# Vetassess (Chemist 234211 )



## balajiparepally (Jul 18, 2013)

Hai every one,,,

need help on chemist 234211 occupation,, can you please tell me the process for assessment and how to show my exp. Planning to apply for NSW State sp

my details

exp: 7yrs in phrama

ielts: 6 in all

thank you


----------



## icriding (Jul 4, 2013)

balajiparepally said:


> Hai every one,,,
> 
> need help on chemist 234211 occupation,, can you please tell me the process for assessment and how to show my exp. Planning to apply for NSW State sp
> 
> ...


Make sure that your occupation is on the current NSW State Nomination List.

You will need to have your skills assessed through VETASSESS 

More info on the assessment process here:

Applying for a general professional occupation - VETASSESS

More info on NSW Skilled Nominated Migration here:

Skilled nominated migration - NSW Trade & Investment: Business in NSW

Hope this helps...

All the best with your application. 

Icriding


----------



## Catty1987 (Dec 8, 2013)

hii... 
applied for vetassess as Chemist...can someone please provide me information about the time frame for assessment.?????


----------



## irisvelu (Nov 9, 2013)

Hi, usually it will take around 2-3 months. Depends on no of application received. 

May I know which state you are applying for and what is qualification?

Regards
Logeswaren


----------



## Catty1987 (Dec 8, 2013)

I have a masters in Biotechnology.......Bt I am working as a Senior Chemist in R&D Department in a food company.
I was planning for WA ....BT they have already put the chemist under restricted...  .. So i m left wid only option i.e. Queensland.....
Can you please tell me if any other state is sponsoring Chemist at present????


----------



## irisvelu (Nov 9, 2013)

Hi, sorry to hear that. I managed to get the wa sponsorship two months ago. 

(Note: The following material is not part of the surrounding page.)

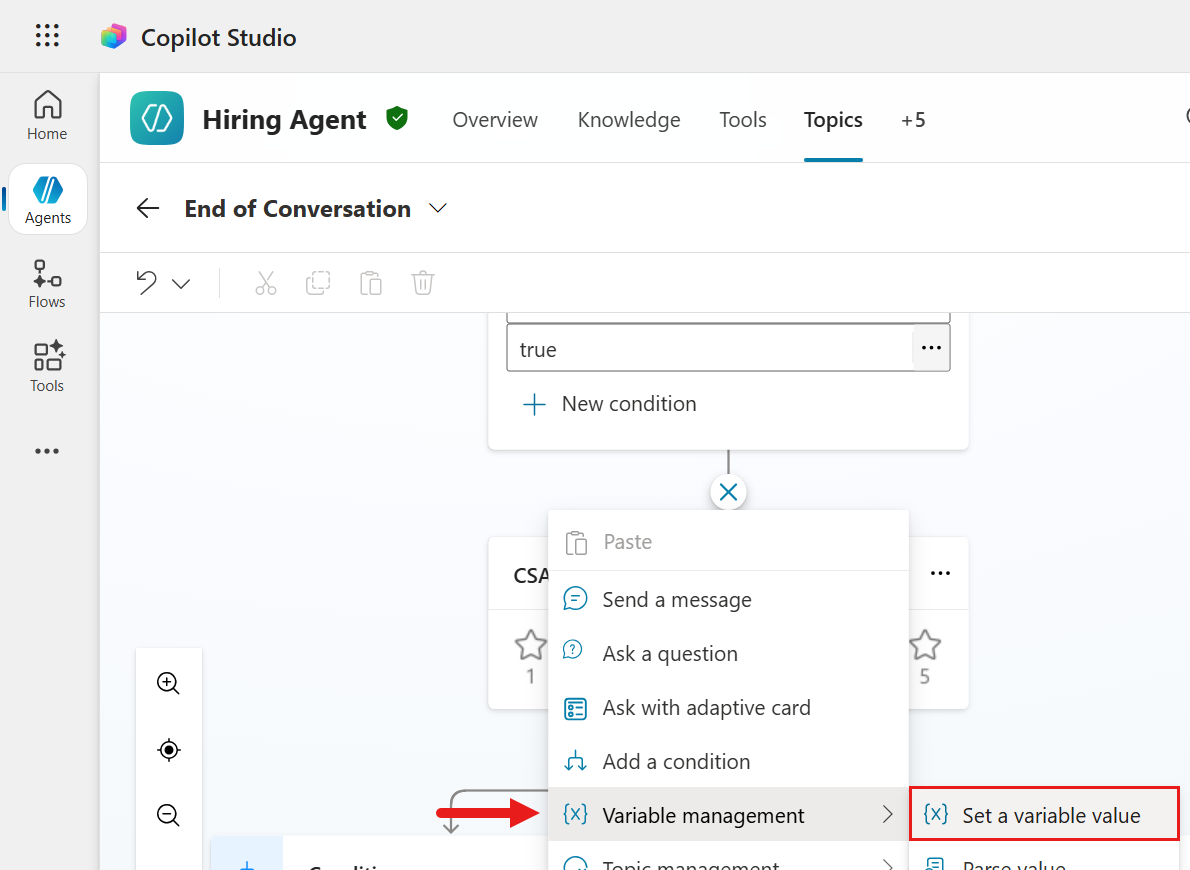Switch to the Knowledge tab
Image resolution: width=1190 pixels, height=870 pixels.
628,119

Fyi, so far victoria and queensland are the one sponsoring. Good luck to you.


----------



## Catty1987 (Dec 8, 2013)

congratulations to u.... 

n thnku fr wishes....

I guess i m eligible for queensland only.....coz victoria is sponsoring candidates with 5 years of experience.... N till now....i have only 4 years of experience


----------



## irisvelu (Nov 9, 2013)

I guess queensland isnt a bad choice anway. 

Perhaps queensland is better than perth as perth is very far from Melbourne, canberra and Sydney. 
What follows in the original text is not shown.